Estas pessoas ficaram bloqueadas quando seguiam viagem para o distrito de Massangena, saindo de Mapai, no norte da província de Gaza, tendo sido bloqueados ao longo do percurso pela força das águas, devido às chuvas intensas que caem um pouco por todo o país.

Maria Langa referiu antes que a situação é crítica em Mapai devido às chuvas intensas, havendo esforços conjuntos, do governo distrital, polícia, Instituto Nacional de Gestão e Redução do Risco de Desastres (INGD) e Serviço Nacional de Salvação Pública (Sensap) para ajudar os sitiados.

O Presidente moçambicano disse antes que o Governo espera melhorias das condições climatéricas para salvar populações sitiadas devido às chuvas, defendendo que resta ao país "gerir melhor os eventos climáticos" que o assolam para evitar mais mortes.

O Instituto Nacional de Meteorologia (Inam) moçambicano renovou hoje o aviso vermelho de chuvas muito fortes no centro e sul, incluindo na cidade de Maputo, até final de sábado, enquanto se registam inundações e cheias generalizadas.

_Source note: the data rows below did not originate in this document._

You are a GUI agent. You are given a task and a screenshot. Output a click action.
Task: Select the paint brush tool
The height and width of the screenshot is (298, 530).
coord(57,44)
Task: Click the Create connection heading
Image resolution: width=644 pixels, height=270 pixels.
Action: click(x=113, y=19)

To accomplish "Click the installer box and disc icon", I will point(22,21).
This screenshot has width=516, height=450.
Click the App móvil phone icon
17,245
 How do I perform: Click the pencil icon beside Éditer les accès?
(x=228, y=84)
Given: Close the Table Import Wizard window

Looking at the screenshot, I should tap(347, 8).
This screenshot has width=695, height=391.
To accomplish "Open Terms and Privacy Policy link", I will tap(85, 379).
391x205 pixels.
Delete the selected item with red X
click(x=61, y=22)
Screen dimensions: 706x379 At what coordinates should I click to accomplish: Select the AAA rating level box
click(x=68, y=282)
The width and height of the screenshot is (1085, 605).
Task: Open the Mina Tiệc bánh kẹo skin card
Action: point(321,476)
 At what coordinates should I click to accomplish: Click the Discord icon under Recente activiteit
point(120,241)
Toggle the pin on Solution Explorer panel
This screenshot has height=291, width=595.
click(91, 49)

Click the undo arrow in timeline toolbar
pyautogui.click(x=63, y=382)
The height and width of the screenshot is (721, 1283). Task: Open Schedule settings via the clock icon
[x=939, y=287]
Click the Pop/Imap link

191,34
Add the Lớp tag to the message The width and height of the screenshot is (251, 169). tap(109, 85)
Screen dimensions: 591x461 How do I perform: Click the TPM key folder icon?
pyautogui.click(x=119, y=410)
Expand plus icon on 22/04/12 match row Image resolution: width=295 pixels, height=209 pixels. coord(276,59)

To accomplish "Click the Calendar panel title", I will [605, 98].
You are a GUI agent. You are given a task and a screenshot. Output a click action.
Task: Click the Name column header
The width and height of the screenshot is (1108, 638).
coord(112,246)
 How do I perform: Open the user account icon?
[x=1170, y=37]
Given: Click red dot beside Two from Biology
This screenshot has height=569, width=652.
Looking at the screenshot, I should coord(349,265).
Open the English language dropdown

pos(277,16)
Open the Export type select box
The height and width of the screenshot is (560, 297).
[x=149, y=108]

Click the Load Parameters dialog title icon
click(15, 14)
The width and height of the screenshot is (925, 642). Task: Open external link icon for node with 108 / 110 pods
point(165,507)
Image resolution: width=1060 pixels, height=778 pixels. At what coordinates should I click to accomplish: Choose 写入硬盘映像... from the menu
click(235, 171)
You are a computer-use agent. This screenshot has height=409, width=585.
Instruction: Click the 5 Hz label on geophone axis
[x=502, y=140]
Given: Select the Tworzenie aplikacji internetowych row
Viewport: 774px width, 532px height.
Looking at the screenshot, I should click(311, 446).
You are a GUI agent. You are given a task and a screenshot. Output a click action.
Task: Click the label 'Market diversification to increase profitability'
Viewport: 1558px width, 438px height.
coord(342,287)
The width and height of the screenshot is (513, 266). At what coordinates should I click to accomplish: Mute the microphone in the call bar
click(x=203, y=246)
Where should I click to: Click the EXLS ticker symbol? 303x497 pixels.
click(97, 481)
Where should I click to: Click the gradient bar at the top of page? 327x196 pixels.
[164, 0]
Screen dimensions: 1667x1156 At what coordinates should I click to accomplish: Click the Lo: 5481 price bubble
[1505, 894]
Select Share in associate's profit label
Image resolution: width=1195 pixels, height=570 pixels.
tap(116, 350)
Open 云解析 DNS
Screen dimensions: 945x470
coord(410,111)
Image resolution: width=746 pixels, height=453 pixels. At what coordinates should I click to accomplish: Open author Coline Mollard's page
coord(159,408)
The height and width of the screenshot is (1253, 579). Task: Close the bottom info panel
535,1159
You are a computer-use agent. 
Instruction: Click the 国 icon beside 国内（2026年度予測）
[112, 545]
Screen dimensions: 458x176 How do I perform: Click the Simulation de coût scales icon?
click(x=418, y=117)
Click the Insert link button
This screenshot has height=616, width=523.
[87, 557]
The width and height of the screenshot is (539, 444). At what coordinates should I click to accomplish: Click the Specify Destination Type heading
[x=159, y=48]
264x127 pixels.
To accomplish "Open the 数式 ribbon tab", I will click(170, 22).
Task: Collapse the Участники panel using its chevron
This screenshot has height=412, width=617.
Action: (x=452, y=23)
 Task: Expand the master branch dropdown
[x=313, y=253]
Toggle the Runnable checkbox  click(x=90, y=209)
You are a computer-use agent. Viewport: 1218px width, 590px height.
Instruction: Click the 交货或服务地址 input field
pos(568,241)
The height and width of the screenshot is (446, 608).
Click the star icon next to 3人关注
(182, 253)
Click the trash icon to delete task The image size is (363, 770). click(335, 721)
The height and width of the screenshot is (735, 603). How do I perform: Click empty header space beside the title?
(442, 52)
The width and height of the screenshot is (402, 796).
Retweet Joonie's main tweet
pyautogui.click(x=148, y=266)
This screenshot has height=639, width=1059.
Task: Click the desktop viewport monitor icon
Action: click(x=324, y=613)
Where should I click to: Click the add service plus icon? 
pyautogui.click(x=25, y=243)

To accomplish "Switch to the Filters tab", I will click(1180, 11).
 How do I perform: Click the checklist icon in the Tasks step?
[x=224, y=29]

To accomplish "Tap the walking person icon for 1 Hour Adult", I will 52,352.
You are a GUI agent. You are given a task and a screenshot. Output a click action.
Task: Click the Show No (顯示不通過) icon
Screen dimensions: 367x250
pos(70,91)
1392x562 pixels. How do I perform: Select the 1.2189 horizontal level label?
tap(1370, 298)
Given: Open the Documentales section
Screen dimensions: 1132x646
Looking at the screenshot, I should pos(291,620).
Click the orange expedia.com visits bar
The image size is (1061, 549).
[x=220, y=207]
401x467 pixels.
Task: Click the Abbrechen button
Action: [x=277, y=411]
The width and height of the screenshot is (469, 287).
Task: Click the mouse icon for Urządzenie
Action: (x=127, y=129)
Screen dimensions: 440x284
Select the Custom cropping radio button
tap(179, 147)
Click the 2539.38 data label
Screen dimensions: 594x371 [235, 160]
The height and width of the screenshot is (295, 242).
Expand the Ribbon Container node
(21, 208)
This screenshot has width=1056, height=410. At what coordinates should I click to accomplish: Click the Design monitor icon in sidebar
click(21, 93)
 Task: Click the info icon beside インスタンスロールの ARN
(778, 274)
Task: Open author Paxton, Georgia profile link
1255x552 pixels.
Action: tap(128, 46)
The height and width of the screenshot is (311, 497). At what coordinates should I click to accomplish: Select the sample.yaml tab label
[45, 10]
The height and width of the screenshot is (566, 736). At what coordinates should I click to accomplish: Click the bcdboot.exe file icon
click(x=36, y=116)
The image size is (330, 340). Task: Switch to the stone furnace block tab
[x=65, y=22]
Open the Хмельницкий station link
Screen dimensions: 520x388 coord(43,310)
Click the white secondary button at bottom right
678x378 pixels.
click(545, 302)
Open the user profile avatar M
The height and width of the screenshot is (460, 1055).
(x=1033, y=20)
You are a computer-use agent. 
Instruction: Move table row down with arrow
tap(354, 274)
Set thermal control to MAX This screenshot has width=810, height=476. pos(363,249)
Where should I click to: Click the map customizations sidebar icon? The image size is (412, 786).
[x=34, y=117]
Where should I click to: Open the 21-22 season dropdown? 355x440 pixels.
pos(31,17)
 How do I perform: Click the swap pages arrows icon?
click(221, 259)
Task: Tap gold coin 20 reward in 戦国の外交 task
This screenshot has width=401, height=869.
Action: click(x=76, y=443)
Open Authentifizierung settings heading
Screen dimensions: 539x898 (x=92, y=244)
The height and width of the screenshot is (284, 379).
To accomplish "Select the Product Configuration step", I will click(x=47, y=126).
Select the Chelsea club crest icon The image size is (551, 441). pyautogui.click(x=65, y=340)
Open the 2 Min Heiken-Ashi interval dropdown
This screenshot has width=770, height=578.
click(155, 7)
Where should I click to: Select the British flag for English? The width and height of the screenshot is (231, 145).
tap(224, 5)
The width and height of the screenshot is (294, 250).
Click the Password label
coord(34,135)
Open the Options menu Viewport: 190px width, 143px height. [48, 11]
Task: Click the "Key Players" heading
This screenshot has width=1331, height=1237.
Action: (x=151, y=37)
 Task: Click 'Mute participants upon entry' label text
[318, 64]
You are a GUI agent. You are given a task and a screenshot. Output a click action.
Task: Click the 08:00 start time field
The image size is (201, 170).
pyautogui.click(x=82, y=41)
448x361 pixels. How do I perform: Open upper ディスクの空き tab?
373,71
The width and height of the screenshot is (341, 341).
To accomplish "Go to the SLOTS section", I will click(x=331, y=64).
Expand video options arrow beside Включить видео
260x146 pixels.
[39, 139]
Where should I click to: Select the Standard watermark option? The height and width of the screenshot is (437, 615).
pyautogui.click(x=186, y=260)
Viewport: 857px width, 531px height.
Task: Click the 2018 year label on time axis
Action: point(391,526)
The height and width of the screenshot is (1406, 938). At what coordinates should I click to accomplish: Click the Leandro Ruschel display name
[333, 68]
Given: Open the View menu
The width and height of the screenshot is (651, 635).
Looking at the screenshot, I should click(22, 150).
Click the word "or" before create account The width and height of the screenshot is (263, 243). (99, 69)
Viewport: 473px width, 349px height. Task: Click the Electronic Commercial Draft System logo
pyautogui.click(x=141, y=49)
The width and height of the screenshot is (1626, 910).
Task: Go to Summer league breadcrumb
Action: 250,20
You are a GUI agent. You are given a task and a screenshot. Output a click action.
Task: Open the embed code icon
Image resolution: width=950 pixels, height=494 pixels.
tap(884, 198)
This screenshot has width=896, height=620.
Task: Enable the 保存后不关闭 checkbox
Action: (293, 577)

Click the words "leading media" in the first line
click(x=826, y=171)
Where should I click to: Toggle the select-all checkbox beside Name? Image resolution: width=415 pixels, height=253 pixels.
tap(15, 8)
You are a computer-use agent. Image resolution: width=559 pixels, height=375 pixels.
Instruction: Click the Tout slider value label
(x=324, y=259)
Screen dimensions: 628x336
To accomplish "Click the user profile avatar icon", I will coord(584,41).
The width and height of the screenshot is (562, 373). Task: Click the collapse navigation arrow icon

Pelo menos 103 pessoas morreram e 173 mil foram afetadas desde o início da época das chuvas em Moçambique, registando-se a destruição total de 1.160 casas e outras mais de 4.000 parcialmente inundadas, avançou hoje o Governo, que decretou alerta vermelho nacional.

A atual época de chuvas, que começou em outubro e vai até abril, tem sido marcada por alertas, principalmente nas zonas do centro e do sul do país, com as autoridades a ativarem ações de antecipação às cheias e inundações.